• _EJERCICIOS_:
A. Enumera los órdenes en los que, según el fragmento sobre Limpiabotas, el cataclismo bélico dejó una estela de devastaciones.
B. En el fragmento sobre Limpiabotas, ¿por qué robo son condenados los dos niños a purgar entre rejas?
C. Continúa el fragmento sobre Limpiabotas a partir de su última oración.

• _FRAGMENTO DE PÁGINA_:
En Limpiabotas, De Sica configurará una panorámica de la estela de devastaciones dejada en los órdenes económico, moral, social y político por el cataclismo bélico. Al tiempo que apostrofa el status quo, anatematiza la burocracia de las prisiones y la impiedad para con el prójimo de algunas personas. "En el filme quise presentar un hecho que siempre me ha interesado: la indiferencia de los hombres para con las necesidades del otro", declarará.  Limpiabotas, esta historia de los dos niños condenados a purgar entre rejas el robo de unas colchas, constituye uno de las películas más nobles y sinceras que alrededor del atropello infantil el cine haya parido, como lo será, en cuanto a su reflejo de la soledad de la vejez, Umberto D.

• _EXTRACTOS DE DATOS_:

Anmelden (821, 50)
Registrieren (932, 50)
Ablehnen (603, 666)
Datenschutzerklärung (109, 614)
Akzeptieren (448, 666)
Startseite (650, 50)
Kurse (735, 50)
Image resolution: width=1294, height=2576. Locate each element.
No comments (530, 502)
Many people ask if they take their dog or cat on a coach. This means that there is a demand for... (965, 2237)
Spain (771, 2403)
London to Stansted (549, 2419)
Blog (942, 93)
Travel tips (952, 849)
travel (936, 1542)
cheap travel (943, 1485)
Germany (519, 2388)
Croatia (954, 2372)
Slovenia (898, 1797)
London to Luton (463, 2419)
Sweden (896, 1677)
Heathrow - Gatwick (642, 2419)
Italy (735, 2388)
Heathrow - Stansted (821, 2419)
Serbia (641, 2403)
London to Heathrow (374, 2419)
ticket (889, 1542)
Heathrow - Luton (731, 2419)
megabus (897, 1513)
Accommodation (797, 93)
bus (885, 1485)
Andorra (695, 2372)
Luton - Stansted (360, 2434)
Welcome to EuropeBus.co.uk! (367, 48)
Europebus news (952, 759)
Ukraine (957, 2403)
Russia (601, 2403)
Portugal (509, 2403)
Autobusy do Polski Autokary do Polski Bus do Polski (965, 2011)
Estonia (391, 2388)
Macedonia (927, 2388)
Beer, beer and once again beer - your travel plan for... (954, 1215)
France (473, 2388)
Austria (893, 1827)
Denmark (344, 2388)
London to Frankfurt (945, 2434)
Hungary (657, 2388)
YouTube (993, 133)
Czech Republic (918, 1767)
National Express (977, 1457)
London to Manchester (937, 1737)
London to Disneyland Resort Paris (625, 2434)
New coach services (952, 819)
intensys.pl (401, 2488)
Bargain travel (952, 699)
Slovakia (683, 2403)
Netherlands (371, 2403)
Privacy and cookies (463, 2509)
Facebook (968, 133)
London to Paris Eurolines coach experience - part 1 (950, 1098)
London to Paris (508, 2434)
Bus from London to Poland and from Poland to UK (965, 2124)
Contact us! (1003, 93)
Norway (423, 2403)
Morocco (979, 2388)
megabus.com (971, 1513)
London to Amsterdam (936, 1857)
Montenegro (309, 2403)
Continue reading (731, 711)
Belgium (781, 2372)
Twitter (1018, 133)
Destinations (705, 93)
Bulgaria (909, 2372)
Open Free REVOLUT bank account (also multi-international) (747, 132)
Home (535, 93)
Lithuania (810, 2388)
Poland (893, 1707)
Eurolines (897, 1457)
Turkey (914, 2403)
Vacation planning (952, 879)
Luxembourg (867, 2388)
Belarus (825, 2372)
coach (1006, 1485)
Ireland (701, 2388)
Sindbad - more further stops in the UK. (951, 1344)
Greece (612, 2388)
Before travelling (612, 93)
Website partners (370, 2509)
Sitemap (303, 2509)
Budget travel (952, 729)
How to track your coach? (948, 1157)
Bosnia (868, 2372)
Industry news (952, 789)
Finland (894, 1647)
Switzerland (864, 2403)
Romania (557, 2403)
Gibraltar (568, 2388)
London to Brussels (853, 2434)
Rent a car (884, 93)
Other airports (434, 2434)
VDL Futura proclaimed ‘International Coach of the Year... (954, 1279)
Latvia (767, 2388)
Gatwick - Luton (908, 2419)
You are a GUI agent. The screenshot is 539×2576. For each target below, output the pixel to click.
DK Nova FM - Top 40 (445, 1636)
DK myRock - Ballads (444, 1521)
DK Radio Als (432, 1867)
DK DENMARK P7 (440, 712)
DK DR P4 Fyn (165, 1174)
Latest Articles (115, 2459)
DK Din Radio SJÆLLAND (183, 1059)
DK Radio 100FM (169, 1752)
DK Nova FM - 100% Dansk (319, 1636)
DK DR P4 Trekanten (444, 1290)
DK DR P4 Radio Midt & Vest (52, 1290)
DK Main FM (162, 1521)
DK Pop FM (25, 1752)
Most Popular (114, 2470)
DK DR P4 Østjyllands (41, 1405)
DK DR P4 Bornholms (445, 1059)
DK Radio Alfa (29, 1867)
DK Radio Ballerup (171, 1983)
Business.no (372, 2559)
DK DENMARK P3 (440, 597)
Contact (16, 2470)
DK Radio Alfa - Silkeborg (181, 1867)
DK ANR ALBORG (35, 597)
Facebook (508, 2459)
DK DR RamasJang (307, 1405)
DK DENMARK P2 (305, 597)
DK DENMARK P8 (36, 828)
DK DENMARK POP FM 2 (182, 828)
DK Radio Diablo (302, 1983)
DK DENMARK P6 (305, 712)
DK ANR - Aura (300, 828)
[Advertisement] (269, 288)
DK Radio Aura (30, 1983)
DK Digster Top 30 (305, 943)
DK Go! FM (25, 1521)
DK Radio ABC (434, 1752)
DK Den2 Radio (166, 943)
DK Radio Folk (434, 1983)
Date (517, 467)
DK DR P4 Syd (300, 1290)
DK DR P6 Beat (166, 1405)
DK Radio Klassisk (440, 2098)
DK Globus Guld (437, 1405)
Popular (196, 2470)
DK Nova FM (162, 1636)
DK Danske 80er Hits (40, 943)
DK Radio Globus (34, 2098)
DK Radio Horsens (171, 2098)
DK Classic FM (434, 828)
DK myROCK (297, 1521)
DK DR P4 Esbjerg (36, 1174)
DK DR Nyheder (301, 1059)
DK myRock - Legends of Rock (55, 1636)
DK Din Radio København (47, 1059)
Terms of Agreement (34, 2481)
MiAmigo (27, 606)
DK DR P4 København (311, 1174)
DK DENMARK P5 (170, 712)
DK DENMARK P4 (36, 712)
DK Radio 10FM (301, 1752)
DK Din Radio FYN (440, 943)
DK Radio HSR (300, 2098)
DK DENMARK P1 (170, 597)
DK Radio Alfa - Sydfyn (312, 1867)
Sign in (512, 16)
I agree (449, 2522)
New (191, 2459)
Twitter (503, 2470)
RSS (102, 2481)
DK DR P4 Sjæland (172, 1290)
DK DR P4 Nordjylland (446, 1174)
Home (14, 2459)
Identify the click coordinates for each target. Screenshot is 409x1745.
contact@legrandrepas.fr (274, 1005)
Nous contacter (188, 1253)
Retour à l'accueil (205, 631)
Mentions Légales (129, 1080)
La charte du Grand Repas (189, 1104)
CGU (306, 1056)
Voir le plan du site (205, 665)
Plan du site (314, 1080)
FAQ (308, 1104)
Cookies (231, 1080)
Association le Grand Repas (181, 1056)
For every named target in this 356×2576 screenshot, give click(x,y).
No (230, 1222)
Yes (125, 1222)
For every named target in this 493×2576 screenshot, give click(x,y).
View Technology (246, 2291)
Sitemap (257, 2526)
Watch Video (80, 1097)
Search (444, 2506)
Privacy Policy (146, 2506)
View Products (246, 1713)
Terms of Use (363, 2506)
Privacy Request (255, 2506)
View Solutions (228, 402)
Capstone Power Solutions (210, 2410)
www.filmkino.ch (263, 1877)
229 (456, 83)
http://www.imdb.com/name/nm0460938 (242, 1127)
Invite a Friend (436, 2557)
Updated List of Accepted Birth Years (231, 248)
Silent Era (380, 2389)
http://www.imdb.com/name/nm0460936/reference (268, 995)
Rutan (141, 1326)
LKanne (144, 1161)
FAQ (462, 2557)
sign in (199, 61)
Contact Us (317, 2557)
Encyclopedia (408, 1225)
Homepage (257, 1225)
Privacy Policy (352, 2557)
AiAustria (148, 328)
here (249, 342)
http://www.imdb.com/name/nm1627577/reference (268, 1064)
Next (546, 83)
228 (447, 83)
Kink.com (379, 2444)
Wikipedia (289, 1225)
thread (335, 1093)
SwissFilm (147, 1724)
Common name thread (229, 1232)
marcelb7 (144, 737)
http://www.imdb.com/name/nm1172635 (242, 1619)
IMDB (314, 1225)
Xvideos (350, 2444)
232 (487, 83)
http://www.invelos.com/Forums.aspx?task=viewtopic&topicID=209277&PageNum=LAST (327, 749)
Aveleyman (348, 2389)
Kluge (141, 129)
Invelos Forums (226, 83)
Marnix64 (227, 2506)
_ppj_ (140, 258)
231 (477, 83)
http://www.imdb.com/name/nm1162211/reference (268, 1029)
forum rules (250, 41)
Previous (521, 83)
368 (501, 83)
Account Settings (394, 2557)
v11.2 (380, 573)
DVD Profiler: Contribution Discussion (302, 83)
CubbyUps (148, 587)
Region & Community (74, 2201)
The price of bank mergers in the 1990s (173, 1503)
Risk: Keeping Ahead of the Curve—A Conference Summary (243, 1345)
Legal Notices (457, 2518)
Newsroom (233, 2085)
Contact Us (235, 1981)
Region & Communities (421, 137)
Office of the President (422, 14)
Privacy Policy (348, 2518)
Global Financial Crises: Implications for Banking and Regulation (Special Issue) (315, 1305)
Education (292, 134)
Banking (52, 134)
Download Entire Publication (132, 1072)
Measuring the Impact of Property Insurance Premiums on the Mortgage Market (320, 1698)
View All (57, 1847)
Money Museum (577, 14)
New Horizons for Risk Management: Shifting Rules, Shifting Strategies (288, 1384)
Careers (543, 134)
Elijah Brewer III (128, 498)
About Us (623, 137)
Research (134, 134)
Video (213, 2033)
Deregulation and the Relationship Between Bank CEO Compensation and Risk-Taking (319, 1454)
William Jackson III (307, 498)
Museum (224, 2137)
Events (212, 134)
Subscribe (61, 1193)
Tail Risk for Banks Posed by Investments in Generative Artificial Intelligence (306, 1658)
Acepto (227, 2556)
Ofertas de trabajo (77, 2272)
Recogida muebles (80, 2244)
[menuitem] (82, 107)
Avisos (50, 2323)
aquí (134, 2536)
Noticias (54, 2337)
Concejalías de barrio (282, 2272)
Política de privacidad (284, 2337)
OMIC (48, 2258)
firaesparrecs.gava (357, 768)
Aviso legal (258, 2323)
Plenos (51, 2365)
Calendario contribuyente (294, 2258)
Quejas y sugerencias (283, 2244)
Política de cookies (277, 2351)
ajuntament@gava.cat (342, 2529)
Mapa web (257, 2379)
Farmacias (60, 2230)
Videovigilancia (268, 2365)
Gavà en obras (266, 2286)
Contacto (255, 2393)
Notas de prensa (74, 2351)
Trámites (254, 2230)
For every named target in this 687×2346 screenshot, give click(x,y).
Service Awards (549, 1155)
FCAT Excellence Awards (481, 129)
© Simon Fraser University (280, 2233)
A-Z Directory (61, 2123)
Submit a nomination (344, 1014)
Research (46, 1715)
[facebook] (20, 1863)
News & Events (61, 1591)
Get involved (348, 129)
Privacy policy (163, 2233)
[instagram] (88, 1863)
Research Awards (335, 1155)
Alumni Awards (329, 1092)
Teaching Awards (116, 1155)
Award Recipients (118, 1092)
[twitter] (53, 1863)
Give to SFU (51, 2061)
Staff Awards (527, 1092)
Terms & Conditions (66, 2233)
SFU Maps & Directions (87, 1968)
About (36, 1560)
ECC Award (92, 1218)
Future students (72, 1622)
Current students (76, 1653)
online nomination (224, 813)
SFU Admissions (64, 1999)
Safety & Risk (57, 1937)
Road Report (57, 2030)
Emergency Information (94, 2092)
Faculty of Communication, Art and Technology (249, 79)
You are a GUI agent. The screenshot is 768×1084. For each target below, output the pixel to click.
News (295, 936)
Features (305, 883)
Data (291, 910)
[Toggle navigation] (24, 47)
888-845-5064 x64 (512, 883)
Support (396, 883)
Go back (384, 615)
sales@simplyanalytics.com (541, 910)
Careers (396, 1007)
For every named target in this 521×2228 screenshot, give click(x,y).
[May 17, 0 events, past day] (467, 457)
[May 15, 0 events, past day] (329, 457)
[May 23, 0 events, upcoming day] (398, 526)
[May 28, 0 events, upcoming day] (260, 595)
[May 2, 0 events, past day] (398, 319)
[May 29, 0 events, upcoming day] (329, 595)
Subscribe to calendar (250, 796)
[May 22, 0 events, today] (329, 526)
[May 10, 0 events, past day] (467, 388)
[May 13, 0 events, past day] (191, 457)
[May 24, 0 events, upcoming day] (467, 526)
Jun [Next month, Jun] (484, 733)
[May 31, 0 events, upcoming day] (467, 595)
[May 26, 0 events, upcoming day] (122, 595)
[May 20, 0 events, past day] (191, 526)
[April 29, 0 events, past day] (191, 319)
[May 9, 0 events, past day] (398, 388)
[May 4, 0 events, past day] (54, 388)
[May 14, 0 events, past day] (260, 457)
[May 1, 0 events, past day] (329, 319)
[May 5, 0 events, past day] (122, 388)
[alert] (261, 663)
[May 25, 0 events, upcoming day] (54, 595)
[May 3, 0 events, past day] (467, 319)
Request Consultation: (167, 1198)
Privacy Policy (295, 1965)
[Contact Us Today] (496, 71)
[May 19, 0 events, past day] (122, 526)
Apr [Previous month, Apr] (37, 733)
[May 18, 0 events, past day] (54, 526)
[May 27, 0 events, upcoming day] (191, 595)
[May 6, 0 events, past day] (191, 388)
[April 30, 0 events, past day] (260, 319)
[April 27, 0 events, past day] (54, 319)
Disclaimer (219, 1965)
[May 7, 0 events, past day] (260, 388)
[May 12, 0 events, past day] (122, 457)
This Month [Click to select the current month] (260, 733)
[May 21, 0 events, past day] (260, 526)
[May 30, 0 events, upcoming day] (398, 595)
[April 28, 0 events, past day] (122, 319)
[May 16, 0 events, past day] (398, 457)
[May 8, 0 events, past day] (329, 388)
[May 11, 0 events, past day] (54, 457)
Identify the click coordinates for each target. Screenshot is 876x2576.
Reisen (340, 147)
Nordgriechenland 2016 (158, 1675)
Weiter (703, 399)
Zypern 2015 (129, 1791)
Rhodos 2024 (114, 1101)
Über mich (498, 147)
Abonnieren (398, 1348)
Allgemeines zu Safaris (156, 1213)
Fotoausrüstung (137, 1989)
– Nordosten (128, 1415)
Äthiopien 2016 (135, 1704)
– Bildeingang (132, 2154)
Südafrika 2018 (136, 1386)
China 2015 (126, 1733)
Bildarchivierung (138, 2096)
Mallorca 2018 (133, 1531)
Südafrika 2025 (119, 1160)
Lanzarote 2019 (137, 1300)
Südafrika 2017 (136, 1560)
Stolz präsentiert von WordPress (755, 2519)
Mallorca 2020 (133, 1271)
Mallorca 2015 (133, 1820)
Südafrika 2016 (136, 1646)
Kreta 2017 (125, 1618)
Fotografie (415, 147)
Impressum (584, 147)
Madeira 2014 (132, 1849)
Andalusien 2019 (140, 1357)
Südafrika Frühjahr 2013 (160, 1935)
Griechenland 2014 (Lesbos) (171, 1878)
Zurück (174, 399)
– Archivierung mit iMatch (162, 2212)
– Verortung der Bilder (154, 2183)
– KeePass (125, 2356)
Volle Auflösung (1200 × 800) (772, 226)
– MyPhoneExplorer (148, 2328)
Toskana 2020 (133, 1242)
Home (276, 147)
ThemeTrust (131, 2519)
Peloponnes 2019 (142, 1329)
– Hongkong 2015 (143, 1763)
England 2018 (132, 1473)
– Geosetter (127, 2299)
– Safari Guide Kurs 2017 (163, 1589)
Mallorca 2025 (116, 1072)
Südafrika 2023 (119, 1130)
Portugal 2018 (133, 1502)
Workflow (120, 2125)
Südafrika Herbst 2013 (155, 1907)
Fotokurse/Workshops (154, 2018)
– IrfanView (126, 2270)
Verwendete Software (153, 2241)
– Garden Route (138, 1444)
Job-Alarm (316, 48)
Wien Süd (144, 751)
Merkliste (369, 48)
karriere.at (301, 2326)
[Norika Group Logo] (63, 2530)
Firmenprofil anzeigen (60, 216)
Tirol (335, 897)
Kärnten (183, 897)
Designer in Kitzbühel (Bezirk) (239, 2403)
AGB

• _RESULTADOS DEL EJERCICIO_:
A. Económico, moral, social y político.

B. Por el robo de unas colchas.

C.
Estaría sujeto acaso a un acto de iluminación el  realizador al rechazar a Cary Grant para encarnar el personaje central de Ladrones de bicicletas (1948), así como el respaldo económico de los norteamericanos, en valiente determinación en momentos en que todos daban la espalda al guión. Es, en fin, Lamberto Maggiorani, obrero en la realidad, quien da vida al Antonio Ricci del filme -uno de los dos millones de parados que se dan cabezazos en la Italia de la época-, el hombre que busca su bicicleta robada para poder seguir pegando anuncios y continuar así superviviendo con su María y los dos hijos.  A Bruno, el pequeño que va tras de sí, lo asume Enzo Staida, otro actor-no actor salido de la calle. Entre ambos quedará establecida la comunión emocional, la empatía histriónica que añoraba De Sica para impregnar verismo, hondura al cuadro dramático planteado. En declaraciones formuladas a Le Parisienne en 1953, evocaba la secuencia en la cual Bruno sigue los pasos del padre, presa éste del abatimiento tras ser sorprendido en el intento de robo de una bicicleta, para fundirse luego la pareja en bella identificación de dos almas: " Cuando Maggiorani, llorando, siente la pequeña mano del niño que se desliza dentro de la suya, tuvo la sensación de que su hijo estaba cerca de él, y sus lágrimas fueron verdaderamente ardientes de humildad". Como ardientes fueron las de todos aquellos que en su día advirtieron en la tragedia de Ricci,  hombre-muestra, hombre-causa del agobio capitalista, cuánta amargura se abatía sobre Italia en virtud de la implantación de un modelo social que De Sica y Zavattini, al igual que otros abanderados del movimiento neorrealista, enjuiciaron   a través de esta y otras piezas, mal que le pesara a quienes por razones ideológicas no quisieran apreciarlo.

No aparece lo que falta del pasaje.